Binding and compressing a muscle injury is only relevant when there is a significant tear with moderate to severe swelling. When using a bandage make sure it’s not too tight as this can severely impact your recovery. Make sure you apply equal pressure around all points of contact with any bandage, this will help keep inflammation and swelling moving rather than becoming trapped below the injury site.
The first few weeks
Muscle tears will heal within six week unless they are very severe. Non-structural muscle strains can recover even sooner as they are usually just muscle spasm. The first few weeks are a vulnerable time for your body as it repairs. The risk of re-injury during this period is between 40 and 70% higher than normal.
Having proper care and a treatment plan will massively reduce the risk of re-injury. Physiotherapy for muscle strains aims to achieve the following:
- Stability and rest
- Decreased inflammation and pain relief
- Increased range of motion
- Regaining regular function
- Strengthening and optimising
- Ongoing support and professional guidance
Plan your recovery
It is important to have a plan that takes into consideration more than your specific injury.
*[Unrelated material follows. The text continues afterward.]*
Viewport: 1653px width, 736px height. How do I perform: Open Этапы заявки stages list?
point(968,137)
Your body type, weight, and lifestyle activities influence your recovery and how your injury must be managed. Discussing your injury with a physiotherapist will allow them to develop the right plan for you.
Can’t run? Time to keep your mind active
The loss or even partial loss of mobility due to a strain is detrimental not only to your physical wellbeing but your personal life and mental well-being. No matter your lifestyle, it’s important to keep active in ways that don’t hinder your progress. Staying mentally active throughout your recovery is very important. Also, it is important to find other forms of exercise to keep you moving during the recovery process, even if they aren’t your favourite.
Set your goals
Having regained normal range of motion, the next step is strengthening and optimising your injury. It may be a major sporting event you’re looking forward to, or just having peace of mind when dropping the crutches or tearing off the sling. It’s important to know when the time is right to progress. Consulting with a qualified physiotherapist will ensure the right things are added to your rehab at the right time.
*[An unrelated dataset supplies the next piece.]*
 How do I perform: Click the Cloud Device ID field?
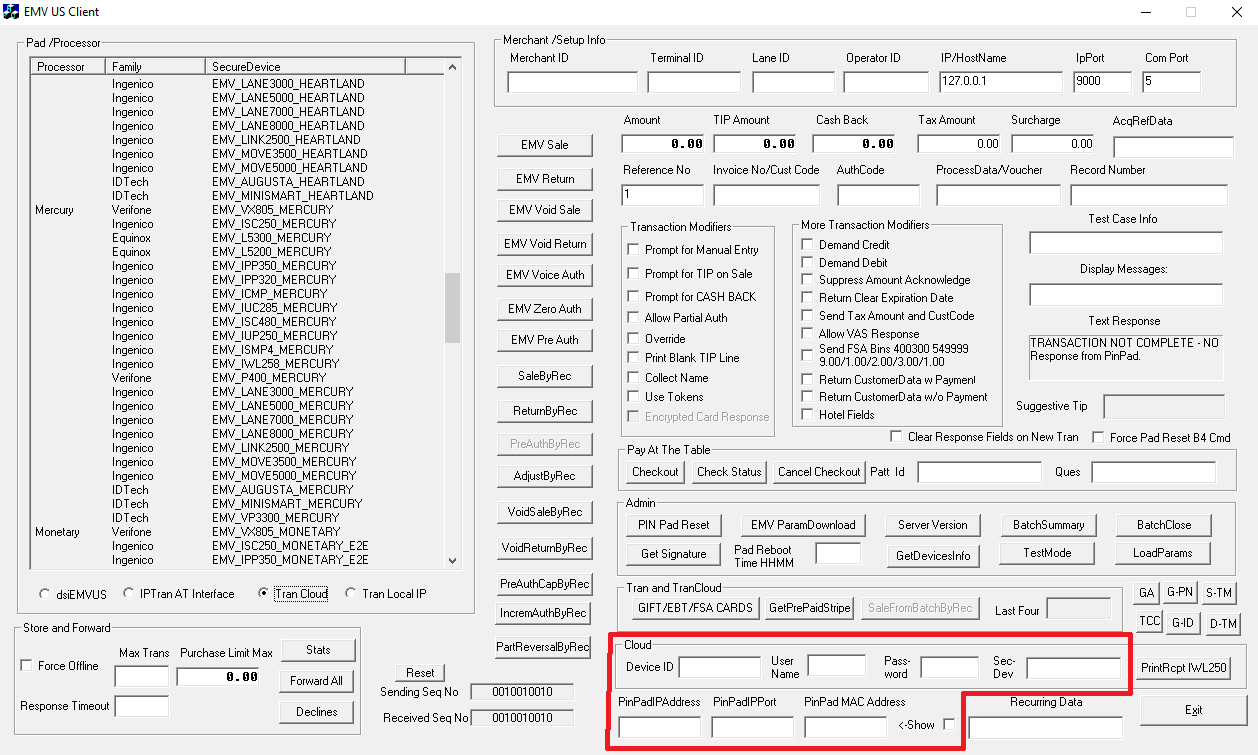(719, 668)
Setting goals along the way can be good for motivation. Sticking to an exercise plan that prioritises your recovery will decrease the risk of a follow-up injury. If you lead an active lifestyle you may be itching to get moving again, this is why managing expectations and remaining disciplined will assist in making this happen as soon as possible.
Long term recovery and prevention
While these injuries often come at the most unexpected time and can be difficult to deal with, it shouldn’t deter you from exercising or remaining active in the future. Leading an active lifestyle by playing sports or running will increase your bone health and if done at the right intensity, will reduce your chances of getting a strain in the first place. By increasing flexibility in your body, you are also increasing its ability to undergo stress and impacts helping to avoid strains.